NADIS Health Bulletin for South West England

Johnes’s disease (Paratuberculosis)

Cause

• Chronic enteritis of adult cattle, sheep and goats.

• Caused by a bacterium Mycobacterium avium subspecies paratuberculosis (MAP).

Infection can be acquired in three ways; within the womb, through infected colostrums or through faecal infection (oral route) and contamination from infected cattle.

The estimated to cost the UK cattle industry is up to £13m annually.

• £2600 in a 100 cow dairy herd with clinical cases - likely to be a gross underestimate.

Clinical signs

• Diarrhoea

• Poor milk yield

• Poor coat

• Three to five year-old cattle

• Onset following calving or other stressful event (sale, transportation etc.)

• No fever

• Animal maintains a good appetite until the terminal stages.
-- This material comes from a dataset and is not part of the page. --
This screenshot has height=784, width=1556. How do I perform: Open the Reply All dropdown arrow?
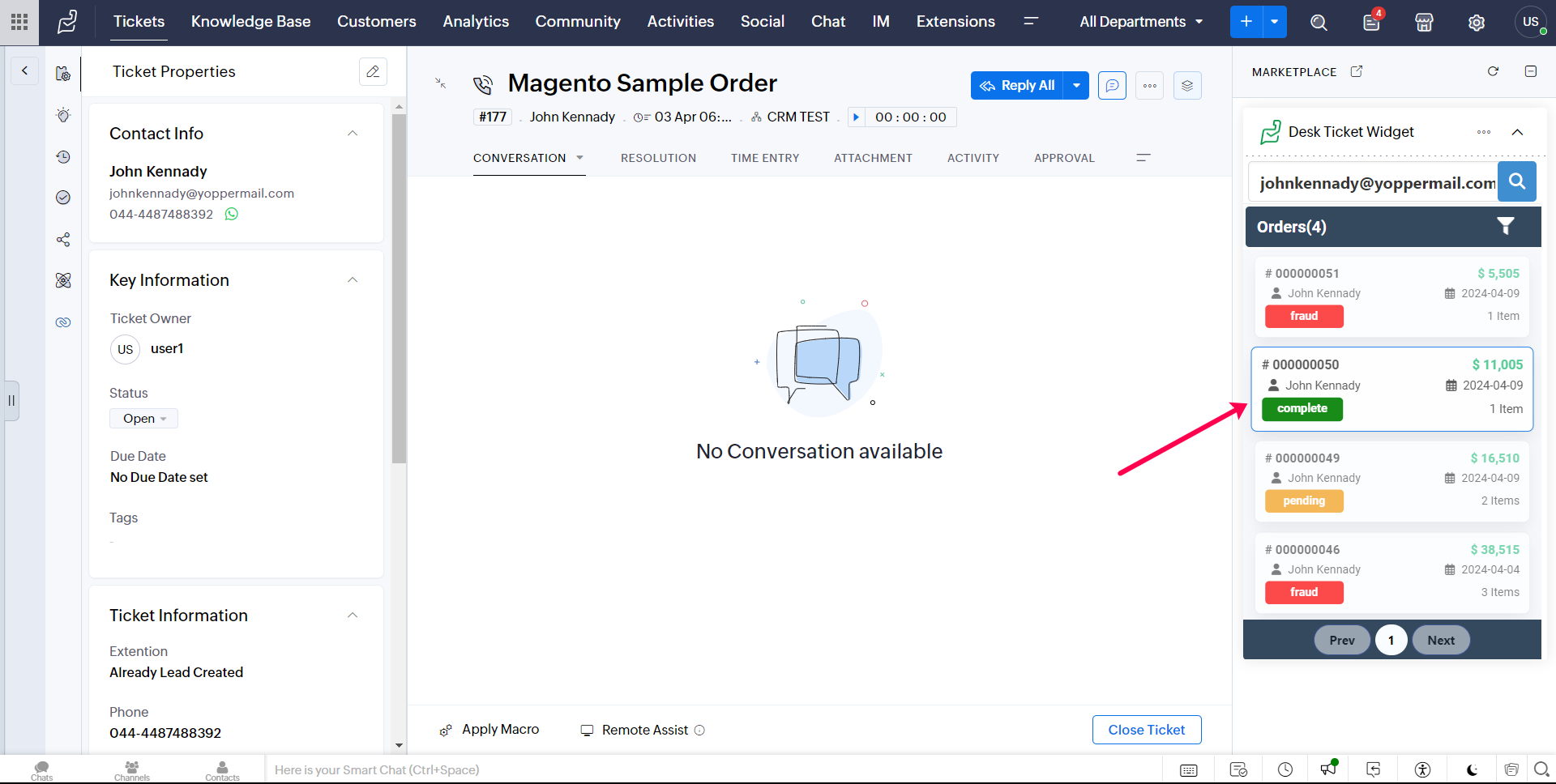pos(1076,86)
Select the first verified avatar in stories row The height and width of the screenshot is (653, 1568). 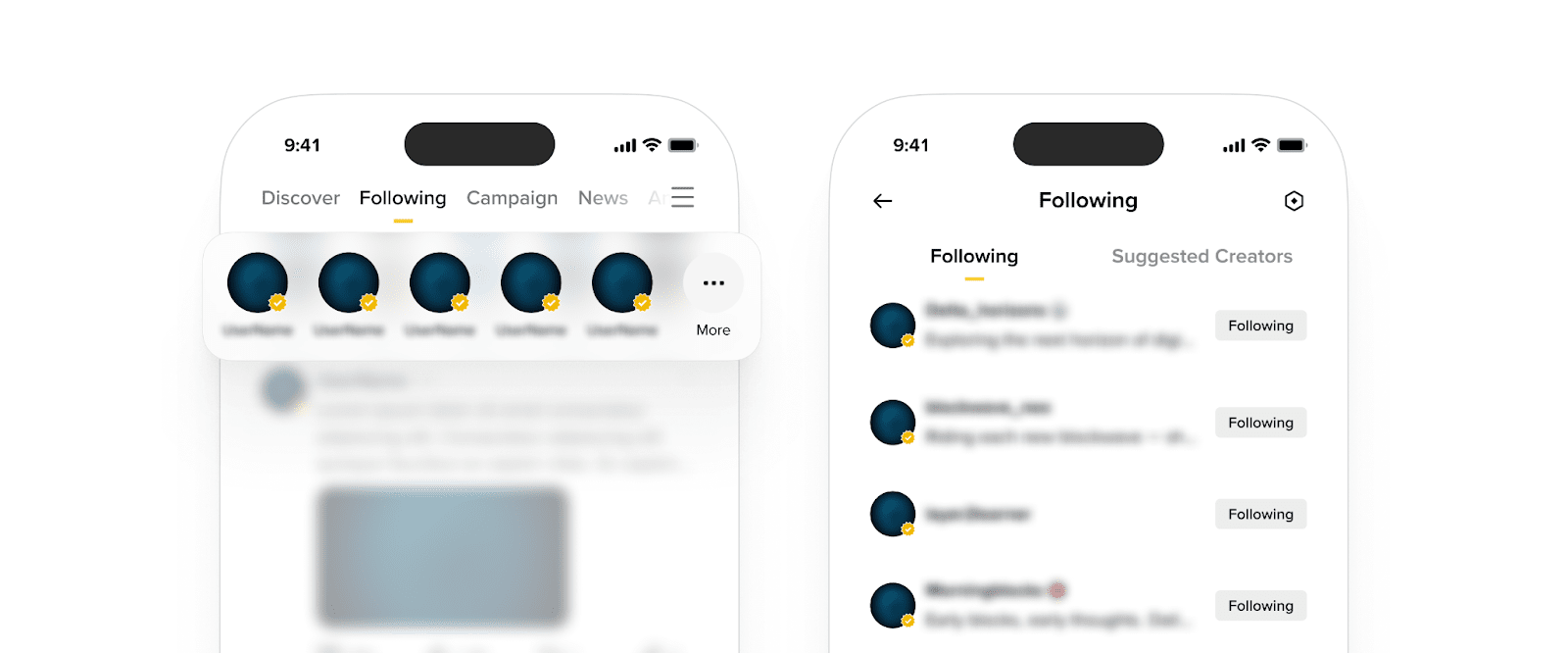(x=258, y=282)
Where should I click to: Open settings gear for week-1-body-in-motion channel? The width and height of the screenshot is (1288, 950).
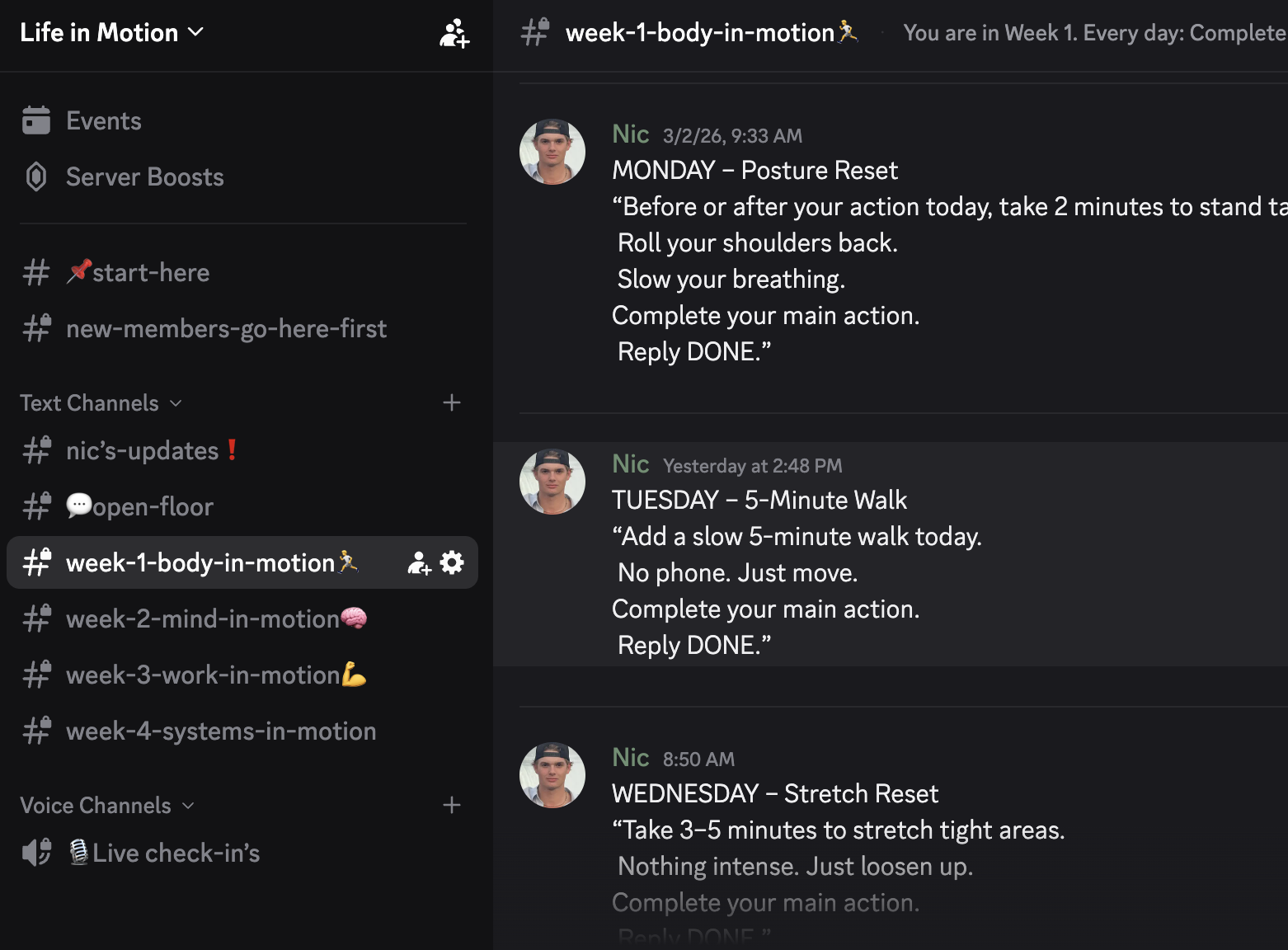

• Clinical signs may continue for several months – emaciation.

Diagnosis

When observing livestock with these clinical signs your veterinary surgeon will also consider the following possible causes:

• Chronic fasciolosis

• Persistently infected with MD/BVD virus

• Chronic salmonellosis

• Type I or Type II ostertigiasis

• Chronic bacterial infection leading to debility

There is no single reliable test for confirming Johne’s disease during the early stages so diagnosis is best made using a combination of serology and faecal examination. Once Johne’s disease has been diagnosed, veterinary involvement is essential

Control of Johne’s disease is difficult as it has a long incubation period, often several years. It is complicated by the fact that their is shedding of infection before showing clinical signs and there are poor detection rates in the early stages of disease.

To eradicate Johne’s disease requires substantial commitment by the farmer. Vlood testing and/or faecal examination may be done every six to 12 months with slaughter of positive cases. Two consecutive herd negatives may indicate eradication.

Practical control measures to limit losses in a diseased herd include:

• Rapid culling of diseased animals.

• Minimise faecal contamination of food, water and pasture

• Raising feed and water troughs,

• Strip grazing

• Mains/piped water rather than surface/pond water

• Avoid spreading yard manure on pasture

• Do not feed waste milk to calves

• Do not raise calves from known infected dams as breeding replacements.

• Re-stock only from accredited herds especially bulls.

• Keep clinical cases and Johne’s disease test-positive cows out of the calving accommodation/pens.

• Clean the calving accommodation/pens often.

• Remove the calf from the calving accommodation/pens within one hour after birth.

• Feed each calf four litres of colostrum before the calf is six to 12 hours old.

• Cow’s teats should be prepped before colostrum collection to limit faecal contamination.

• Colostrum should be fed from one test-negative cow to one calf. The cow that donated the colostrum should be recorded on the calf’s health record card.

• Pooled colostrum should not be fed in Johne’s disease positive herds

• After colostrum, feed only milk replacer or on-farm pasteurized milk.

• Rear calves well away from adult cattle ensuring no contact with slurry or contamination of water or feed with faeces/slurry.

• In terms of welfare there is no effective treatment and animals must be culled as soon as the diagnosis is confirmed. Progeny of infected cows should not be kept as breeding replacements.